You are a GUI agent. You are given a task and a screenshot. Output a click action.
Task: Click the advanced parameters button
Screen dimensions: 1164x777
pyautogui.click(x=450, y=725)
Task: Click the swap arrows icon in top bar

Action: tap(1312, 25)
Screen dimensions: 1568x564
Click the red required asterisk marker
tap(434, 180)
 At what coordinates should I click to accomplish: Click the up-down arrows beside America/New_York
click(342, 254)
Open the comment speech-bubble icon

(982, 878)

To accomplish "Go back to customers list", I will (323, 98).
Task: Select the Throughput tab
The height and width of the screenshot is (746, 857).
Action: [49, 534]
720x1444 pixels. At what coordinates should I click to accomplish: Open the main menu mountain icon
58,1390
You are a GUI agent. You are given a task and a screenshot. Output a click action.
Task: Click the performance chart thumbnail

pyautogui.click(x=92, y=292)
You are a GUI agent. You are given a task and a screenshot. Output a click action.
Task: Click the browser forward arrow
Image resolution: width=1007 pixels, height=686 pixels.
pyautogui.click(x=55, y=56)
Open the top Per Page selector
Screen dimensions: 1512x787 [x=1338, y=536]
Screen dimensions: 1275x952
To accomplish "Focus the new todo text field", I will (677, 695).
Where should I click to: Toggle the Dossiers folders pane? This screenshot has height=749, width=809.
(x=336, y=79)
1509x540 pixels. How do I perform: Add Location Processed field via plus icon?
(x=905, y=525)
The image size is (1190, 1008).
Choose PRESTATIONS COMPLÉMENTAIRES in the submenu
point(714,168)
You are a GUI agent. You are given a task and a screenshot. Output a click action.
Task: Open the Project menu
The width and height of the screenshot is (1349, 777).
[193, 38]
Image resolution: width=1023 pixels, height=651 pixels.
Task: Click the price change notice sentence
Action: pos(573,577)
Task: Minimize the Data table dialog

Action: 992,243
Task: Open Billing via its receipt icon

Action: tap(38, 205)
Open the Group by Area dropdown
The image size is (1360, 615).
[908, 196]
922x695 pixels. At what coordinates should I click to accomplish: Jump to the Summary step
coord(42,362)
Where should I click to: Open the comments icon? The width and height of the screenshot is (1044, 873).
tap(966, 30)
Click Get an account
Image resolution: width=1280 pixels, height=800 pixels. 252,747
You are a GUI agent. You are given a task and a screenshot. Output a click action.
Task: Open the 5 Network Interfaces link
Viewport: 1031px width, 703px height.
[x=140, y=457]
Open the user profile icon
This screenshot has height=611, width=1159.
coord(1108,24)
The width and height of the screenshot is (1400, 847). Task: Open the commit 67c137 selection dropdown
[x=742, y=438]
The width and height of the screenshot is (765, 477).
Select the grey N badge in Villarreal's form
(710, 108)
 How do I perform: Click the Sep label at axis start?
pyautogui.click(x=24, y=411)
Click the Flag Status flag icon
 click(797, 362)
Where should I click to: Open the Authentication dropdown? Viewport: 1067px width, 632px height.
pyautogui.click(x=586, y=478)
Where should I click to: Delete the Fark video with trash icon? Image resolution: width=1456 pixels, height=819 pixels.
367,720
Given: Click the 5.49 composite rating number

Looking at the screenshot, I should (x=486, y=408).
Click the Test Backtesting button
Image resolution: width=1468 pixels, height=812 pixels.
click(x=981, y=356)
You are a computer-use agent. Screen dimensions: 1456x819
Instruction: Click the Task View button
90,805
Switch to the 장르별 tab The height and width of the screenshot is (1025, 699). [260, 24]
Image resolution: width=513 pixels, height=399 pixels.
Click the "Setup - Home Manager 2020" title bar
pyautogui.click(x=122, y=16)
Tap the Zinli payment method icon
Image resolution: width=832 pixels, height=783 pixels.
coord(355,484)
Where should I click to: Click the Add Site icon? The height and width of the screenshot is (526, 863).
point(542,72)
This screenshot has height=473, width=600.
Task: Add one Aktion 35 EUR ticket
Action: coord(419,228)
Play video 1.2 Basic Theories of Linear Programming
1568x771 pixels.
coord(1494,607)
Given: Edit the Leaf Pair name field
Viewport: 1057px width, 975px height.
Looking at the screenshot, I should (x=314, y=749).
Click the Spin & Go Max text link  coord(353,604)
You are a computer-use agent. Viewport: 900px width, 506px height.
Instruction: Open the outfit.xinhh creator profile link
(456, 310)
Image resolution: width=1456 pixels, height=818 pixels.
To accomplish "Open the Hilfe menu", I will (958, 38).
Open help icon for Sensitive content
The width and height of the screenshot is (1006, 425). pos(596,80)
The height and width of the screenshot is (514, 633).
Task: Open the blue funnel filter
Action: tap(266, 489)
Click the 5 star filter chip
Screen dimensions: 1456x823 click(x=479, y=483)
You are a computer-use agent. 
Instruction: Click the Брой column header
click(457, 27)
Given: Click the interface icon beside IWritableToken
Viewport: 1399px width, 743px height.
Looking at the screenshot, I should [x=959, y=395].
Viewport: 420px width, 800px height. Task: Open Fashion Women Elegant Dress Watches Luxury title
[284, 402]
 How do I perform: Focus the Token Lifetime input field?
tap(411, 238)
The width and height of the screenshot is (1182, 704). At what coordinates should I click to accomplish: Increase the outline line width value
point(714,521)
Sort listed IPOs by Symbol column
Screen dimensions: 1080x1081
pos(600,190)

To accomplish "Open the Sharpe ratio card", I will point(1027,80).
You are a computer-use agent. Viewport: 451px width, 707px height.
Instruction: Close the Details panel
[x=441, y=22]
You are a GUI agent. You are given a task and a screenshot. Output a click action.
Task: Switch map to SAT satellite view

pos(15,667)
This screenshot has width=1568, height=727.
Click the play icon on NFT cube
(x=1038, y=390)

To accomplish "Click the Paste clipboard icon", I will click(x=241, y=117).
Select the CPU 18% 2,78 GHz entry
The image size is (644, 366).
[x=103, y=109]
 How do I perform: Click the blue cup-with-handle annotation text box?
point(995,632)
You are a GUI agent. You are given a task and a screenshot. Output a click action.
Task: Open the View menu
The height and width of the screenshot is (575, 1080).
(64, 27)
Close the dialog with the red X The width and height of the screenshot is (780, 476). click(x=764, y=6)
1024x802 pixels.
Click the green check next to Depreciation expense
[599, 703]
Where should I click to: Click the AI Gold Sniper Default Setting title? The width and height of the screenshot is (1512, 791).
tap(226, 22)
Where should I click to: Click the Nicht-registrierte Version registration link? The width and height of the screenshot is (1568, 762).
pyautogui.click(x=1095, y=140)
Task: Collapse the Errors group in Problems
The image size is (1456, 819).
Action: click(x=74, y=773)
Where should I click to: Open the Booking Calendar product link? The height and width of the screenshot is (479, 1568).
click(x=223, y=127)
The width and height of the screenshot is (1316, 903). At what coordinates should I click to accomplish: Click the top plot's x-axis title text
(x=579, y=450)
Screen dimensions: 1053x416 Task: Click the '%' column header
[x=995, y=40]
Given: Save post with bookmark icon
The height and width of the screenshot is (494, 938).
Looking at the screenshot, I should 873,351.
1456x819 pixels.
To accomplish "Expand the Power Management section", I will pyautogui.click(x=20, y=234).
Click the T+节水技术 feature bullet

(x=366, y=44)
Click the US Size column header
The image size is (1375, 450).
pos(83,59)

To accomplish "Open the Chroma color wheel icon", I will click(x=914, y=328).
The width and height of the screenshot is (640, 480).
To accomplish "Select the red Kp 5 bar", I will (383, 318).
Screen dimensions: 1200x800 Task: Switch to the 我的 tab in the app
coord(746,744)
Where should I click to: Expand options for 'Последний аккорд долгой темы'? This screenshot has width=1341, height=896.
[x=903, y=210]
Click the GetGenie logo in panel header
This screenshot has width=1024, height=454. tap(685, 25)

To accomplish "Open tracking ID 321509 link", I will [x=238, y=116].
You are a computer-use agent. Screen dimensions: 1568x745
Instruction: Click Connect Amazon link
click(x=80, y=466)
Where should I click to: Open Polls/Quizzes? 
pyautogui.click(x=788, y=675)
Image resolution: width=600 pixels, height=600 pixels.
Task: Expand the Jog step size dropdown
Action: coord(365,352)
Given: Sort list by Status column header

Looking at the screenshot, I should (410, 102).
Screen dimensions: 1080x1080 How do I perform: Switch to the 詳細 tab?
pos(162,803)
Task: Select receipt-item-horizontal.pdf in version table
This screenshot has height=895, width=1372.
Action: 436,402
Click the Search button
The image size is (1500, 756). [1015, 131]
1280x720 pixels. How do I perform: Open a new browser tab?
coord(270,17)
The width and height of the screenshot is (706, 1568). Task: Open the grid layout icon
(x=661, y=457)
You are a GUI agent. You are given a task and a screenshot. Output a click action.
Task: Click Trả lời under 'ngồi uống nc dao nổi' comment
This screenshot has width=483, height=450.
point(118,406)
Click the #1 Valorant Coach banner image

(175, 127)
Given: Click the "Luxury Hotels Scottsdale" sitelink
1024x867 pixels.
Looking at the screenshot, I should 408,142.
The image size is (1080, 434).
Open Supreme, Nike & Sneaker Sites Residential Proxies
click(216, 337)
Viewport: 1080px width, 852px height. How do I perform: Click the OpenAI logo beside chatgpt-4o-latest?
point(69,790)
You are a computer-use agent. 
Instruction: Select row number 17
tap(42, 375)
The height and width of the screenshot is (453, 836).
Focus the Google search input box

------------

▶ [WHAT IS NEEDED]: Can you rewrite the items as a numbered list, starting at their first line and stopping after the line that contains "pyautogui.click(x=92, y=292)", with that line included and blank lines left out?

▶ [WORKED SOLUTION]:
1. You are a GUI agent. You are given a task and a screenshot. Output a click action.
2. Task: Click the advanced parameters button
3. Screen dimensions: 1164x777
4. pyautogui.click(x=450, y=725)
5. Task: Click the swap arrows icon in top bar
6. Action: tap(1312, 25)
7. Screen dimensions: 1568x564
8. Click the red required asterisk marker
9. tap(434, 180)
10.  At what coordinates should I click to accomplish: Click the up-down arrows beside America/New_York
11. click(342, 254)
12. Open the comment speech-bubble icon
13. (982, 878)
14. To accomplish "Go back to customers list", I will (323, 98).
15. Task: Select the Throughput tab
16. The height and width of the screenshot is (746, 857).
17. Action: [49, 534]
18. 720x1444 pixels. At what coordinates should I click to accomplish: Open the main menu mountain icon
19. 58,1390
20. You are a GUI agent. You are given a task and a screenshot. Output a click action.
21. Task: Click the performance chart thumbnail
22. pyautogui.click(x=92, y=292)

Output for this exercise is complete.